[Stored items]
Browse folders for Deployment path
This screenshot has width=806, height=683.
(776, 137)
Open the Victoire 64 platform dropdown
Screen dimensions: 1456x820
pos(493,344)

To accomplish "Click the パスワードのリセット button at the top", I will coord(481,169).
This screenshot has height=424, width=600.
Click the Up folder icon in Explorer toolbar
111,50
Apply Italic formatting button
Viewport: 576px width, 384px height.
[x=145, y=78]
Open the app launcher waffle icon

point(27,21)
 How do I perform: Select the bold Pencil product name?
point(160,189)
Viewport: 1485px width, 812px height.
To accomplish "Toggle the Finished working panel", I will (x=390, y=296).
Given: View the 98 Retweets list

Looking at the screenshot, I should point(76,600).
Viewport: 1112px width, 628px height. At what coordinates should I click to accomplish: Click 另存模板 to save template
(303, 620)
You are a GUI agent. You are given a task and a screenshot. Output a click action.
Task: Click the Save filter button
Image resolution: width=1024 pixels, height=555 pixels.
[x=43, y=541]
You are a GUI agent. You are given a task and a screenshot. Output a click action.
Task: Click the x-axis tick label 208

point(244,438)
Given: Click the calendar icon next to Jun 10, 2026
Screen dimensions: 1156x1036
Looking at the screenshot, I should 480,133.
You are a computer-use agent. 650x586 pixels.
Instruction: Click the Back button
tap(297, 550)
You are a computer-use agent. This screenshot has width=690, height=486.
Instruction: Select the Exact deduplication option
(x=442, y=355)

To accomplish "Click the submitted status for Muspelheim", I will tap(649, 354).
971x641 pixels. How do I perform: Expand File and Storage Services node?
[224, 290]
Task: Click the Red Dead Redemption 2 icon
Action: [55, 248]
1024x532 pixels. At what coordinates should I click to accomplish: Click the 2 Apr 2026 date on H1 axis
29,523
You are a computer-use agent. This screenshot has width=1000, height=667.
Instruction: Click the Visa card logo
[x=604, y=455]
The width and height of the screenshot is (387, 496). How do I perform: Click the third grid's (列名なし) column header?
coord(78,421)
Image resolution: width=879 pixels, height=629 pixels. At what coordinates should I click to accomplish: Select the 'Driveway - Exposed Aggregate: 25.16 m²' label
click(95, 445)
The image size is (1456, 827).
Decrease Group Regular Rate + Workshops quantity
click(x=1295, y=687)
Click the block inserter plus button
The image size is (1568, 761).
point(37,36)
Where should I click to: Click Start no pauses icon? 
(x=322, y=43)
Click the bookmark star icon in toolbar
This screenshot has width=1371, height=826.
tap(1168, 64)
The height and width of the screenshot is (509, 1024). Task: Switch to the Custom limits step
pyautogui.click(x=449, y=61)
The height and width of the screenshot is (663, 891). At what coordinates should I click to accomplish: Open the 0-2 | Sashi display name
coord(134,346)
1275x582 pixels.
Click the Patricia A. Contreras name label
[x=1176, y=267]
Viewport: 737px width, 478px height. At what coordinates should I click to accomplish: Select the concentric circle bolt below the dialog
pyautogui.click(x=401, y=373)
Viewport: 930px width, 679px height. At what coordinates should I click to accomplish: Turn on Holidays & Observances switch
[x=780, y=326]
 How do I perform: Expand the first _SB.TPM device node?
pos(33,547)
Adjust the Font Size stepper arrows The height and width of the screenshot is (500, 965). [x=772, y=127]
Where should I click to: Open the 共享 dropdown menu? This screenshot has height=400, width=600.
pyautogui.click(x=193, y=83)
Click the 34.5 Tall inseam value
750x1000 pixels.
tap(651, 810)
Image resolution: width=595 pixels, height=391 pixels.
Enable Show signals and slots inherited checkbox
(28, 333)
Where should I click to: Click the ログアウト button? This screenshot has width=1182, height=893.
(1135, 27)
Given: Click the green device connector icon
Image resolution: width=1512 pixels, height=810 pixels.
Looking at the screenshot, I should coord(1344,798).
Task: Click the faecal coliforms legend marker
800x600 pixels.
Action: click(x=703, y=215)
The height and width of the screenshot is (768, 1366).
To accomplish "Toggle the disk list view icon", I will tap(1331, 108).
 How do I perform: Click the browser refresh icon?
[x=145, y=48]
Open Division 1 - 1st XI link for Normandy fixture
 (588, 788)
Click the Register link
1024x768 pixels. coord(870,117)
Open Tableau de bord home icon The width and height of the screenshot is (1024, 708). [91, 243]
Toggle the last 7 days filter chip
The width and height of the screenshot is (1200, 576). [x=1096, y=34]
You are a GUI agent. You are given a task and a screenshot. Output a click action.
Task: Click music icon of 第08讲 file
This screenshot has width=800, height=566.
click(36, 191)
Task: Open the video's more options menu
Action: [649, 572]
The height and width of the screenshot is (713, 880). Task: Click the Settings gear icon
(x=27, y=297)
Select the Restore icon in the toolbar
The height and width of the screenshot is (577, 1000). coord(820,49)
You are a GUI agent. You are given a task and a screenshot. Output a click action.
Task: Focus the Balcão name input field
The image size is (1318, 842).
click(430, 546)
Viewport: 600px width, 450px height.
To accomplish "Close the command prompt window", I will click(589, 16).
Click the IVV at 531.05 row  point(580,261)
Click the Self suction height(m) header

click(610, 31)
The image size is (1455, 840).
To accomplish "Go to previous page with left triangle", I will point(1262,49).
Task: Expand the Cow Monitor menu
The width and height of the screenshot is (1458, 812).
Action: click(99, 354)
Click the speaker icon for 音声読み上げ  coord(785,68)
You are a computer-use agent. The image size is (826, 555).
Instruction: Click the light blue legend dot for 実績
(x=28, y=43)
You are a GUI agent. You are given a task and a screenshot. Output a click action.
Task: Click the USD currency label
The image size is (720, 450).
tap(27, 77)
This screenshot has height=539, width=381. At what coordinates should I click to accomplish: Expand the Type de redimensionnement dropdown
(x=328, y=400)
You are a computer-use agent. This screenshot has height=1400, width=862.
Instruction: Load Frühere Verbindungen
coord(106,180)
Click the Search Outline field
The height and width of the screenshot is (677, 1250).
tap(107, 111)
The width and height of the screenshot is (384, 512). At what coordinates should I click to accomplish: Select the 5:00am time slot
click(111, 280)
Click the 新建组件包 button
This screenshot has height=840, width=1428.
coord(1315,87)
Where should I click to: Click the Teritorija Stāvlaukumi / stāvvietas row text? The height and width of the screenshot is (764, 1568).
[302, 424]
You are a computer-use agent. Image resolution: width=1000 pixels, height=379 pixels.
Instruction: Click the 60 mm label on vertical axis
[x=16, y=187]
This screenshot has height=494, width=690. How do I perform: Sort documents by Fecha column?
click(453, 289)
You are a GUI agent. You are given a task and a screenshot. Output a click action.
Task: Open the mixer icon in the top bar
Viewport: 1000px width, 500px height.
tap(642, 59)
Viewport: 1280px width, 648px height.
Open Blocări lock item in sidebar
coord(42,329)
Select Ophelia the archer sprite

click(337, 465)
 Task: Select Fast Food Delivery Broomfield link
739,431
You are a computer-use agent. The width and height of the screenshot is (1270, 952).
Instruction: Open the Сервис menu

### [How to complete this task]
Copy every line of the data above exactly.

### [Exercise response]
Browse folders for Deployment path
This screenshot has width=806, height=683.
(776, 137)
Open the Victoire 64 platform dropdown
Screen dimensions: 1456x820
pos(493,344)

To accomplish "Click the パスワードのリセット button at the top", I will coord(481,169).
This screenshot has height=424, width=600.
Click the Up folder icon in Explorer toolbar
111,50
Apply Italic formatting button
Viewport: 576px width, 384px height.
[x=145, y=78]
Open the app launcher waffle icon

point(27,21)
 How do I perform: Select the bold Pencil product name?
point(160,189)
Viewport: 1485px width, 812px height.
To accomplish "Toggle the Finished working panel", I will (x=390, y=296).
Given: View the 98 Retweets list

Looking at the screenshot, I should point(76,600).
Viewport: 1112px width, 628px height. At what coordinates should I click to accomplish: Click 另存模板 to save template
(303, 620)
You are a GUI agent. You are given a task and a screenshot. Output a click action.
Task: Click the Save filter button
Image resolution: width=1024 pixels, height=555 pixels.
[x=43, y=541]
You are a GUI agent. You are given a task and a screenshot. Output a click action.
Task: Click the x-axis tick label 208

point(244,438)
Given: Click the calendar icon next to Jun 10, 2026
Screen dimensions: 1156x1036
Looking at the screenshot, I should 480,133.
You are a computer-use agent. 650x586 pixels.
Instruction: Click the Back button
tap(297, 550)
You are a computer-use agent. This screenshot has width=690, height=486.
Instruction: Select the Exact deduplication option
(x=442, y=355)

To accomplish "Click the submitted status for Muspelheim", I will tap(649, 354).
971x641 pixels. How do I perform: Expand File and Storage Services node?
[224, 290]
Task: Click the Red Dead Redemption 2 icon
Action: [55, 248]
1024x532 pixels. At what coordinates should I click to accomplish: Click the 2 Apr 2026 date on H1 axis
29,523
You are a computer-use agent. This screenshot has width=1000, height=667.
Instruction: Click the Visa card logo
[x=604, y=455]
The width and height of the screenshot is (387, 496). How do I perform: Click the third grid's (列名なし) column header?
coord(78,421)
Image resolution: width=879 pixels, height=629 pixels. At what coordinates should I click to accomplish: Select the 'Driveway - Exposed Aggregate: 25.16 m²' label
click(95, 445)
The image size is (1456, 827).
Decrease Group Regular Rate + Workshops quantity
click(x=1295, y=687)
Click the block inserter plus button
The image size is (1568, 761).
point(37,36)
Where should I click to: Click Start no pauses icon? 
(x=322, y=43)
Click the bookmark star icon in toolbar
This screenshot has width=1371, height=826.
tap(1168, 64)
The height and width of the screenshot is (509, 1024). Task: Switch to the Custom limits step
pyautogui.click(x=449, y=61)
The height and width of the screenshot is (663, 891). At what coordinates should I click to accomplish: Open the 0-2 | Sashi display name
coord(134,346)
1275x582 pixels.
Click the Patricia A. Contreras name label
[x=1176, y=267]
Viewport: 737px width, 478px height. At what coordinates should I click to accomplish: Select the concentric circle bolt below the dialog
pyautogui.click(x=401, y=373)
Viewport: 930px width, 679px height. At what coordinates should I click to accomplish: Turn on Holidays & Observances switch
[x=780, y=326]
 How do I perform: Expand the first _SB.TPM device node?
pos(33,547)
Adjust the Font Size stepper arrows The height and width of the screenshot is (500, 965). [x=772, y=127]
Where should I click to: Open the 共享 dropdown menu? This screenshot has height=400, width=600.
pyautogui.click(x=193, y=83)
Click the 34.5 Tall inseam value
750x1000 pixels.
tap(651, 810)
Image resolution: width=595 pixels, height=391 pixels.
Enable Show signals and slots inherited checkbox
(28, 333)
Where should I click to: Click the ログアウト button? This screenshot has width=1182, height=893.
(1135, 27)
Given: Click the green device connector icon
Image resolution: width=1512 pixels, height=810 pixels.
Looking at the screenshot, I should coord(1344,798).
Task: Click the faecal coliforms legend marker
800x600 pixels.
Action: click(x=703, y=215)
The height and width of the screenshot is (768, 1366).
To accomplish "Toggle the disk list view icon", I will tap(1331, 108).
 How do I perform: Click the browser refresh icon?
[x=145, y=48]
Open Division 1 - 1st XI link for Normandy fixture
 (588, 788)
Click the Register link
1024x768 pixels. coord(870,117)
Open Tableau de bord home icon The width and height of the screenshot is (1024, 708). [91, 243]
Toggle the last 7 days filter chip
The width and height of the screenshot is (1200, 576). [x=1096, y=34]
You are a GUI agent. You are given a task and a screenshot. Output a click action.
Task: Click music icon of 第08讲 file
This screenshot has width=800, height=566.
click(36, 191)
Task: Open the video's more options menu
Action: [649, 572]
The height and width of the screenshot is (713, 880). Task: Click the Settings gear icon
(x=27, y=297)
Select the Restore icon in the toolbar
The height and width of the screenshot is (577, 1000). coord(820,49)
You are a GUI agent. You are given a task and a screenshot. Output a click action.
Task: Focus the Balcão name input field
The image size is (1318, 842).
click(430, 546)
Viewport: 600px width, 450px height.
To accomplish "Close the command prompt window", I will click(589, 16).
Click the IVV at 531.05 row  point(580,261)
Click the Self suction height(m) header

click(610, 31)
The image size is (1455, 840).
To accomplish "Go to previous page with left triangle", I will point(1262,49).
Task: Expand the Cow Monitor menu
The width and height of the screenshot is (1458, 812).
Action: click(99, 354)
Click the speaker icon for 音声読み上げ  coord(785,68)
You are a computer-use agent. The image size is (826, 555).
Instruction: Click the light blue legend dot for 実績
(x=28, y=43)
You are a GUI agent. You are given a task and a screenshot. Output a click action.
Task: Click the USD currency label
The image size is (720, 450).
tap(27, 77)
This screenshot has height=539, width=381. At what coordinates should I click to accomplish: Expand the Type de redimensionnement dropdown
(x=328, y=400)
You are a computer-use agent. This screenshot has height=1400, width=862.
Instruction: Load Frühere Verbindungen
coord(106,180)
Click the Search Outline field
The height and width of the screenshot is (677, 1250).
tap(107, 111)
The width and height of the screenshot is (384, 512). At what coordinates should I click to accomplish: Select the 5:00am time slot
click(111, 280)
Click the 新建组件包 button
This screenshot has height=840, width=1428.
coord(1315,87)
Where should I click to: Click the Teritorija Stāvlaukumi / stāvvietas row text? The height and width of the screenshot is (764, 1568).
[302, 424]
You are a computer-use agent. Image resolution: width=1000 pixels, height=379 pixels.
Instruction: Click the 60 mm label on vertical axis
[x=16, y=187]
This screenshot has height=494, width=690. How do I perform: Sort documents by Fecha column?
click(453, 289)
You are a GUI agent. You are given a task and a screenshot. Output a click action.
Task: Open the mixer icon in the top bar
Viewport: 1000px width, 500px height.
tap(642, 59)
Viewport: 1280px width, 648px height.
Open Blocări lock item in sidebar
coord(42,329)
Select Ophelia the archer sprite

click(337, 465)
 Task: Select Fast Food Delivery Broomfield link
739,431
You are a computer-use agent. The width and height of the screenshot is (1270, 952).
Instruction: Open the Сервис menu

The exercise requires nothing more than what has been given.